**Job:**
Reproduce the records below, changing each occurrence of "FastScripts" to "Fast Scripts" and leaving every other character as it is.

********************

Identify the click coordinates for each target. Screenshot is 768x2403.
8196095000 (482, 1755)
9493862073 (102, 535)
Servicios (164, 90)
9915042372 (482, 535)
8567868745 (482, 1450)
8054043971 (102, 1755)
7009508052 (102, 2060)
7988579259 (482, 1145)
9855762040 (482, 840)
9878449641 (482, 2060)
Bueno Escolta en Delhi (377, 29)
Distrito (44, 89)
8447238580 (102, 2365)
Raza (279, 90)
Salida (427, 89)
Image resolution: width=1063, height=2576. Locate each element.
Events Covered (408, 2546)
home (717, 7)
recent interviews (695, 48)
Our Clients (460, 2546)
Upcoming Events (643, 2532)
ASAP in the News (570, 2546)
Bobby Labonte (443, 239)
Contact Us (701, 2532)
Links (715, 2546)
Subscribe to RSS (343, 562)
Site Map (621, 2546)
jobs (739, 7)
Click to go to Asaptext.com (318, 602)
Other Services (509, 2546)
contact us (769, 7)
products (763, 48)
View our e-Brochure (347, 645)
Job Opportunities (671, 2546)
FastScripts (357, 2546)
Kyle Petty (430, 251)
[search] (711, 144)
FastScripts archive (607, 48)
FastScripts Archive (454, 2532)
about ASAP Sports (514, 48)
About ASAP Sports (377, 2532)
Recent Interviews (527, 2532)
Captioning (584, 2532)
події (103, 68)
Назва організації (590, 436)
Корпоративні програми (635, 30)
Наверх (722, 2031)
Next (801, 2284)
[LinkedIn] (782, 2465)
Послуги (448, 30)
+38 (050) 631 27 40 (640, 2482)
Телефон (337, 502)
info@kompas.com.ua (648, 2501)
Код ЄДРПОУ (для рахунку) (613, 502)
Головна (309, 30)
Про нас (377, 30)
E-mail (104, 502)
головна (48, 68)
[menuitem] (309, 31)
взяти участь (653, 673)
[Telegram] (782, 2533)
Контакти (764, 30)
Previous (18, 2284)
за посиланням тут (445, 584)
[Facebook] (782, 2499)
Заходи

********************

**Exercise answer:**
Identify the click coordinates for each target. Screenshot is 768x2403.
8196095000 (482, 1755)
9493862073 (102, 535)
Servicios (164, 90)
9915042372 (482, 535)
8567868745 (482, 1450)
8054043971 (102, 1755)
7009508052 (102, 2060)
7988579259 (482, 1145)
9855762040 (482, 840)
9878449641 (482, 2060)
Bueno Escolta en Delhi (377, 29)
Distrito (44, 89)
8447238580 (102, 2365)
Raza (279, 90)
Salida (427, 89)
Image resolution: width=1063, height=2576. Locate each element.
Events Covered (408, 2546)
home (717, 7)
recent interviews (695, 48)
Our Clients (460, 2546)
Upcoming Events (643, 2532)
ASAP in the News (570, 2546)
Bobby Labonte (443, 239)
Contact Us (701, 2532)
Links (715, 2546)
Subscribe to RSS (343, 562)
Site Map (621, 2546)
jobs (739, 7)
Click to go to Asaptext.com (318, 602)
Other Services (509, 2546)
contact us (769, 7)
products (763, 48)
View our e-Brochure (347, 645)
Job Opportunities (671, 2546)
Fast Scripts (357, 2546)
Kyle Petty (430, 251)
[search] (711, 144)
Fast Scripts archive (607, 48)
Fast Scripts Archive (454, 2532)
about ASAP Sports (514, 48)
About ASAP Sports (377, 2532)
Recent Interviews (527, 2532)
Captioning (584, 2532)
події (103, 68)
Назва організації (590, 436)
Корпоративні програми (635, 30)
Наверх (722, 2031)
Next (801, 2284)
[LinkedIn] (782, 2465)
Послуги (448, 30)
+38 (050) 631 27 40 (640, 2482)
Телефон (337, 502)
info@kompas.com.ua (648, 2501)
Код ЄДРПОУ (для рахунку) (613, 502)
Головна (309, 30)
Про нас (377, 30)
E-mail (104, 502)
головна (48, 68)
[menuitem] (309, 31)
взяти участь (653, 673)
[Telegram] (782, 2533)
Контакти (764, 30)
Previous (18, 2284)
за посиланням тут (445, 584)
[Facebook] (782, 2499)
Заходи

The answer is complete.